Unjustly Underpaid: Why Paying Truckers By The Mile Needs To Stop
by Steven Gursten


In 1938 the United States Government initiated the Fair Labor Standards Act (FLSA), which granted almost every American a basic minimum hourly wage. Unbeknownst to truckers, the exclusion of the trucking industry from the FLSA would slowly erode the profession from the once profitable career it used to be.

Since 2012, the driver turnover rate has been stuck at 90% or higher while companies struggle to find and retain talent. Currently, the trucking industry is in need of almost 900,000 more drivers to keep up with demand, but companies are handcuffing themselves by retaining an antiquated payment model. Today’s truckers are being unjustly overworked and underpaid and it’s time for that to change.

Consider A Trucker’s Perspective

Imagine being confined to an office cubicle for hours on end without any compensation for your time.
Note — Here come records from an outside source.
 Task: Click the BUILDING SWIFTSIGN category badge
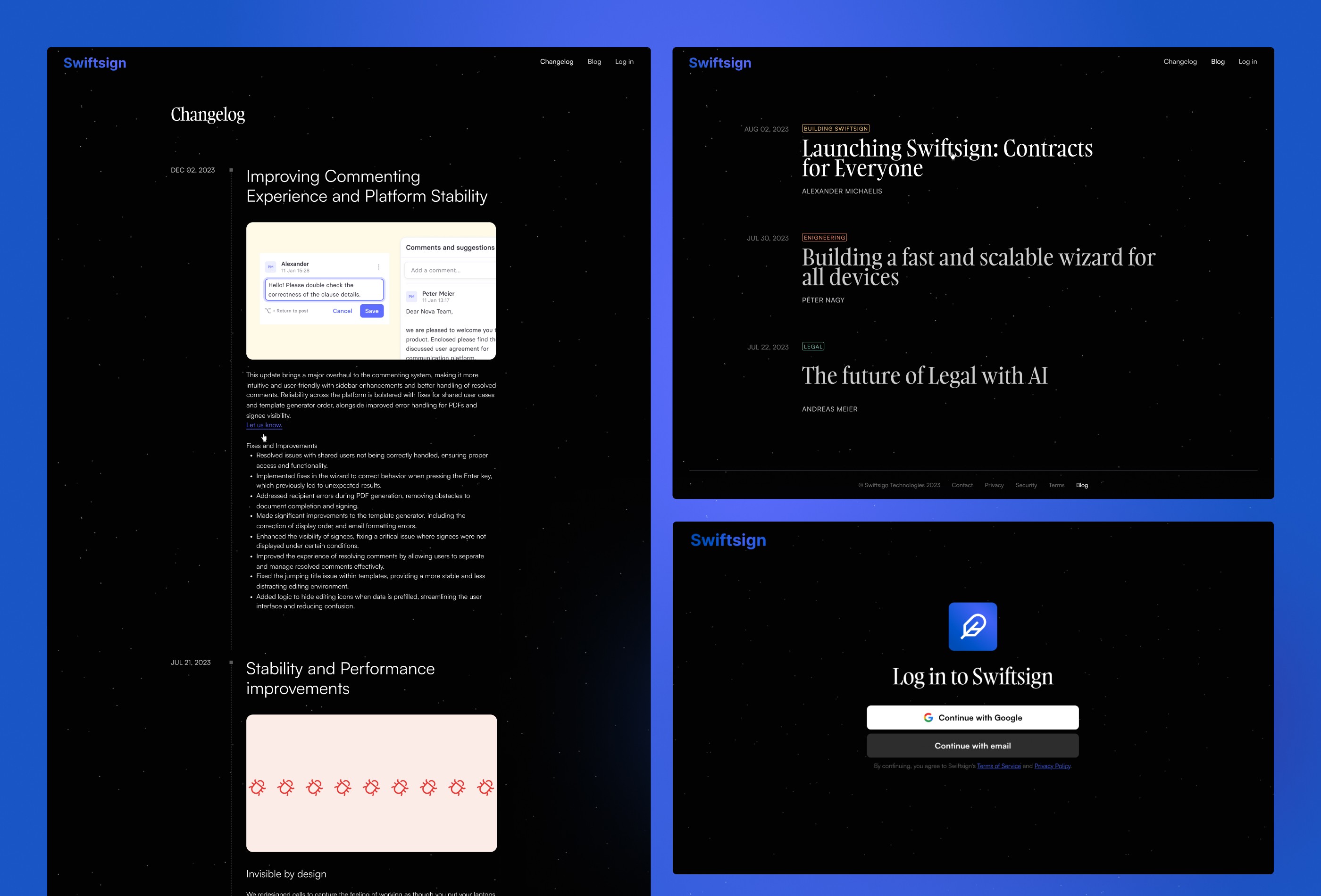pos(835,128)
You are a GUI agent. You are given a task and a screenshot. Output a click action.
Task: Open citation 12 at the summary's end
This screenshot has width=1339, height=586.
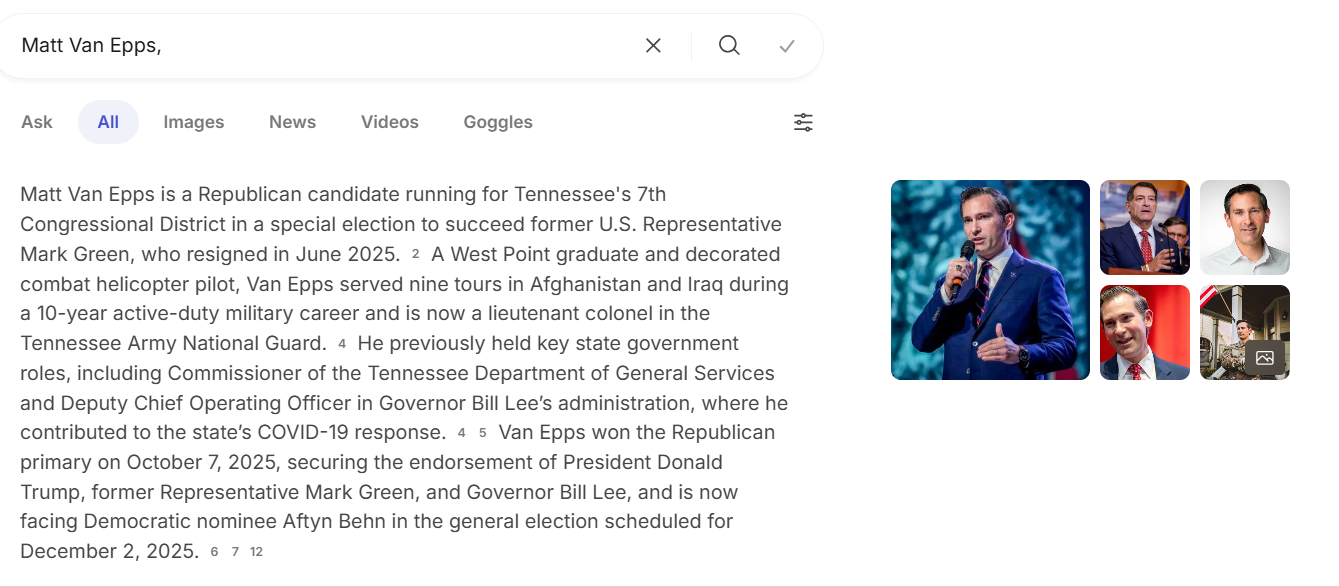coord(256,552)
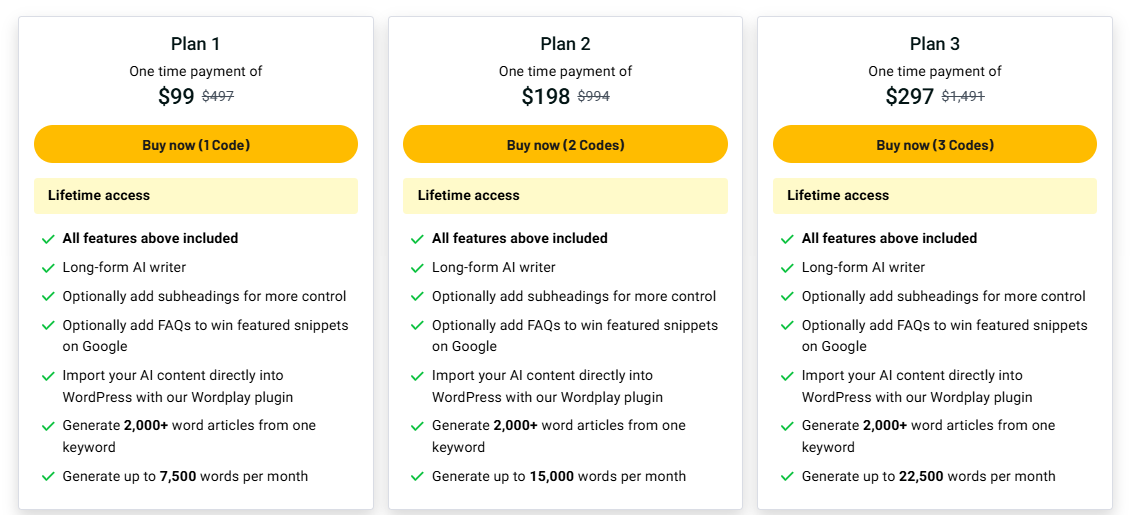Click the Plan 3 Lifetime access banner
Screen dimensions: 1132x515
(934, 196)
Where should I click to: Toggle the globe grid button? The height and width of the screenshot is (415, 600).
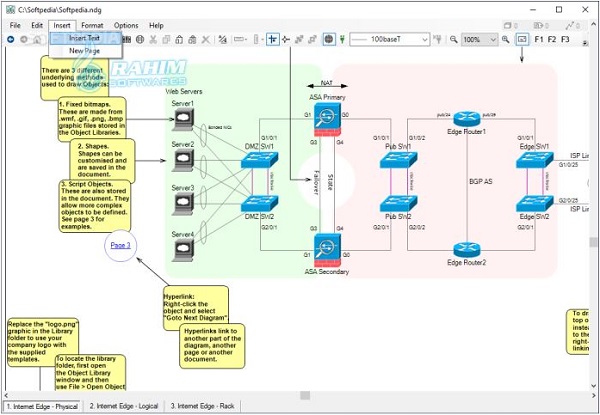[x=328, y=39]
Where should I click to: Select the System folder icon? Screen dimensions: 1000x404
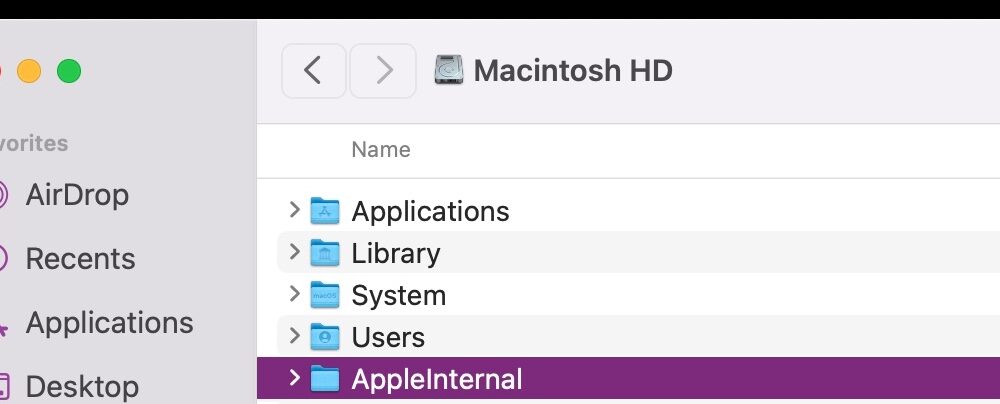click(325, 295)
If office workers were forced to provide unpaid hours there would be an uproar (likely followed by a large FLSA lawsuit). Yet, truckers are expected to sit in their cabs (the equivalent of an office) without any pay if miles aren’t being driven.

A driver can spend over half of a day waiting out traffic, bad weather, or loading at a shipping dock, only to be provided miniscule pay for the distance they were able to travel. On some days, the pay is exceedingly harsh, considering a driver can expect to earn $0.28 to $0.40 per mile. What’s worse, companies are turning a blind eye. While they should be recognizing that these unpaid hours are on-duty hours, they are instead encouraging drivers to log their time spent at loading docks as sleeper or off-duty.

The trucking industry is one of the only industries in North America where workers are expected to put in time for free. Meanwhile, factory workers are still paid even when they’re idled by machine repairs and office workers receive pay even if there are no immediate tasks to perform.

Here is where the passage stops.